Никто не надеялся, что он выживет: у него было сильное сотрясение мозга, трещина в черепе, внутреннее кровотечение, ушиб сердца, переломаны рёбра, руки, ноги, повреждены внутренние органы… Он не приходил в сознание. Врачи сказали, что возможен один шанс из ста на его выживание, если достать очень дефицитную «мочевину» (я запомнил это название), причём, в течение суток, не позднее. Естественно, в аптеках это лекарство никогда и не появлялось. Пробовали добыть его в закрытой правительственной больнице, но и там без результата: всё, что у них было, ушло на безуспешные попытки спасти Тольятти, генерального секретаря Компартии Италии, который за неделю до этого попал на Кавказе в автокатастрофу. Студия обзвонила все свои киногруппы, которые находились за рубежом, и те обещали купить это лекарство и выслать его утренними самолётами. Но утром уже было бы поздно.
Спасло чудо: часов в двенадцать ночи в приёмный покой пришёл пожилой мужчина и передал небольшой пакетик, на котором было написано: «для Якова Сегеля» – там были три ампулы спасительного лекарства. Больше он не появлялся. Кто такой – не известно. Сегель потом долго пытался его разыскать, но тщетно. Он говорил: «Я мечтал стать перед ним на колени и поцеловать его руку, но мне осталось только молить Бога о его благополучии».

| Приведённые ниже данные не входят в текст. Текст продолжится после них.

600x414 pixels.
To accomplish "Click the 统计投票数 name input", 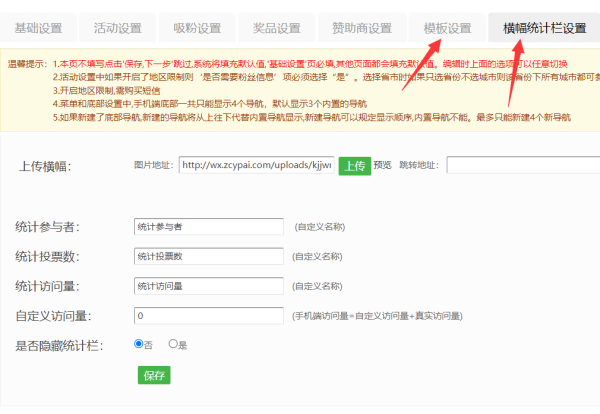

Через какое-то время меня пригласил к себе Григорий Иванович Бритиков и сказал:
– Александр Семёнович! Подходит время запуска «Робинзонов» в производство. Я очень люблю Яшу Сегеля, но не могу ждать до его полного выздоровления. Тем более, врачи этого не гарантируют. Сценарий куплен, я обязан запустить его в производство. У нас есть несколько режиссёров, которым он нравится, и они готовы его реализовать. Я собираюсь передать его кому-то из них, естественно, с вашего согласия.
Я ответил ему:
– Григорий Иванович, я не мог бы предать живого Сегеля, а полумёртвого – тем более. Он очень любил этот сценарий, мы вместе разрабатывали образы, эпизоды, трюки. Я готов ждать его сколько угодно.
– Но студия не может.
– Тогда я заберу сценарий и верну полученные деньги.
Бритиков вышел из-за стола, подошёл и пожал мне руку.
– Я ждал от вас этого решения!.. Пишите заявление, что в виду творческих затруднений, не можете завершить работу над сценарием и просите прервать наши взаимоотношения. Аванс остаётся у вас, а следующую сумму, которая уже выписана, мы вам не выплатим – и вы забираете «Робинзонов».